Leitsatz (amtlich)
Schuldet die im Rechtsstreit obsiegende Partei ihrem Prozessbevollmächtigten nur eine gemäß Vorbemerkung 3 Abs. 4 RVG-VV um die anteilige Geschäftsgebühr geminderte Verfahrensgebühr, dann kann gem. § 91 ZPO zu ihren Gunsten keine volle, sondern nur eine geminderte Verfahrensgebühr festgesetzt werden. Dies gilt unabhängig davon, ob die Geschäftsgebühr im Rechtsstreit tituliert oder unstreitig außergerichtlich ausgeglichen worden ist.
Verfahrensgang
LG Hanau (Beschluss vom 17.07.2007; Aktenzeichen 1 O 173/07) |
Tenor
Auf die sofortige Beschwerde der Klägerin wird der Kostenfestsetzungsbeschluss des LG Hanau vom 17.7.2007 aufgehoben, soweit die von der Klägerin an den Beklagten zu erstattenden Kosten auf mehr als 2.828,45 EUR festgesetzt worden sind.

• Datensätze:
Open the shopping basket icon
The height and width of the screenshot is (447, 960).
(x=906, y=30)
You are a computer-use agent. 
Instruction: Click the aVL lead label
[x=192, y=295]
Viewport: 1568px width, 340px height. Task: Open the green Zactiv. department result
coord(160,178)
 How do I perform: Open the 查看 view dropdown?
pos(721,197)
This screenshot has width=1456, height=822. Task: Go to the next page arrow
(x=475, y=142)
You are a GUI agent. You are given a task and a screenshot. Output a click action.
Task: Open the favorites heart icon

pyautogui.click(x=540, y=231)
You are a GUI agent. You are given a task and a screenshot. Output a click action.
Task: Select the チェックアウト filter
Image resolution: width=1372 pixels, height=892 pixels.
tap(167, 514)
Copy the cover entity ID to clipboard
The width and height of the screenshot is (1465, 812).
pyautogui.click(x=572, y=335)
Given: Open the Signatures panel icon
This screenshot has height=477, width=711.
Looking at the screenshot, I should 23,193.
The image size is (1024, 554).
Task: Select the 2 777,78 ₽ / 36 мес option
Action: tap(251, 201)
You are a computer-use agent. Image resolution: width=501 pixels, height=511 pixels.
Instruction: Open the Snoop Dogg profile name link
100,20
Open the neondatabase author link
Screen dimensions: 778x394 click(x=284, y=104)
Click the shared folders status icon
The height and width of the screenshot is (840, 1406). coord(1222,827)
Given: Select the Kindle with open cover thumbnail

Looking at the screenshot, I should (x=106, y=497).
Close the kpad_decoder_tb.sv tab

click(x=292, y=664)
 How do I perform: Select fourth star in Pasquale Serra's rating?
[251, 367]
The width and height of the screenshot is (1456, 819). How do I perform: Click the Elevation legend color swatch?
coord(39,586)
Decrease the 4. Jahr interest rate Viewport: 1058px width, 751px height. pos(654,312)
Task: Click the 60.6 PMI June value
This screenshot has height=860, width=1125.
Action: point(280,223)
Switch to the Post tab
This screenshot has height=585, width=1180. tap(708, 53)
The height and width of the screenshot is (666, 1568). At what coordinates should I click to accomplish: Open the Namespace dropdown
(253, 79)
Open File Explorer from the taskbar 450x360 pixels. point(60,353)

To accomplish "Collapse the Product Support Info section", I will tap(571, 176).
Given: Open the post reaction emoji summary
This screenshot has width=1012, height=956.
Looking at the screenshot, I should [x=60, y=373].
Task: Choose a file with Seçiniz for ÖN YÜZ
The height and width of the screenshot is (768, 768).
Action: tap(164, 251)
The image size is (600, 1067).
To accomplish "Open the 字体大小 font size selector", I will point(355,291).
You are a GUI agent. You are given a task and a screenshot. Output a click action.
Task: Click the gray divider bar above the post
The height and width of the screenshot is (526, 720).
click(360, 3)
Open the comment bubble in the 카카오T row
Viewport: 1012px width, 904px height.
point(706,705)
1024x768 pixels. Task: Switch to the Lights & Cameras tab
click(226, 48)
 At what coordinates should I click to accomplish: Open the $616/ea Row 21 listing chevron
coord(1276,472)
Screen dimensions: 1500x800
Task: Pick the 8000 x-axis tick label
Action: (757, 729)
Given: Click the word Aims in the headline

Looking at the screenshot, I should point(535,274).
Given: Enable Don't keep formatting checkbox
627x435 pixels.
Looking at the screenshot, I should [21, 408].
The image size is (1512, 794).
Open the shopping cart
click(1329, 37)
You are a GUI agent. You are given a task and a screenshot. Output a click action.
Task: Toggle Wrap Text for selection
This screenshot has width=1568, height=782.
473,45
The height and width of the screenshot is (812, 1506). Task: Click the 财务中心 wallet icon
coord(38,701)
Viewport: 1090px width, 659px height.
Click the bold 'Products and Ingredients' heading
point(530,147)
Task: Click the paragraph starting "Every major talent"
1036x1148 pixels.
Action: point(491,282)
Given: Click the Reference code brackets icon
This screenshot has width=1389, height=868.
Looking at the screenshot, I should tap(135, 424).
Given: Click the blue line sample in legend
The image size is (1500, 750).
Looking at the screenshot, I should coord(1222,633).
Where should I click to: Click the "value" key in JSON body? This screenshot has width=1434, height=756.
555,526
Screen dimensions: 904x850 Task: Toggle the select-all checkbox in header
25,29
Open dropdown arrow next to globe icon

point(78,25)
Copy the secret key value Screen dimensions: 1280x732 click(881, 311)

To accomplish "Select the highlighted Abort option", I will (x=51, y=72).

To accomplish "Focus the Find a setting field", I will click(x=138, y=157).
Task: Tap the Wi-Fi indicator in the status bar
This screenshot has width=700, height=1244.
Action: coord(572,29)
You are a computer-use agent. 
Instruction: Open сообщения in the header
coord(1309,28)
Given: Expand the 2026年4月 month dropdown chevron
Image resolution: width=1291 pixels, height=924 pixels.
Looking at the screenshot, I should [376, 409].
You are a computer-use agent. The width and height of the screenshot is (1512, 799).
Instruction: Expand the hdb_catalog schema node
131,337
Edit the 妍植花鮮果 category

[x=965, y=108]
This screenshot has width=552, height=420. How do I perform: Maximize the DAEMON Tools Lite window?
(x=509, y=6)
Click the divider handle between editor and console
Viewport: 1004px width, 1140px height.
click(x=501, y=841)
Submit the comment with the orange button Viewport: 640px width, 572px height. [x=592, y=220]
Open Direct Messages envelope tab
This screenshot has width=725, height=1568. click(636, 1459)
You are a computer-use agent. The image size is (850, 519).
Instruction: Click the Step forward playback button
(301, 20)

• Aufgabe A:
Prüfe, ob die folgenden Aussagen mit dem Dokument übereinstimmen, und belege jede Antwort mit den entscheidenden Worten aus dem Dokument: (i) Der aufgehobene Kostenfestsetzungsbeschluss des LG Hanau stammt vom 17.7.2007. (ii) Die sofortige Beschwerde wurde vom Beklagten eingelegt. (iii) Laut Leitsatz kommt es darauf an, ob die Geschäftsgebühr im Rechtsstreit tituliert wurde.
• Aufgabe B:
Welches Aktenzeichen gibt das Dokument für den Beschluss des LG Hanau an?

• Lösung A:
(i) Ja: „der Kostenfestsetzungsbeschluss des LG Hanau vom 17.7.2007 aufgehoben“
(ii) Nein: „Auf die sofortige Beschwerde der Klägerin“
(iii) Nein: „Dies gilt unabhängig davon, ob die Geschäftsgebühr im Rechtsstreit tituliert oder unstreitig außergerichtlich ausgeglichen worden ist.“

• Lösung B:
1 O 173/07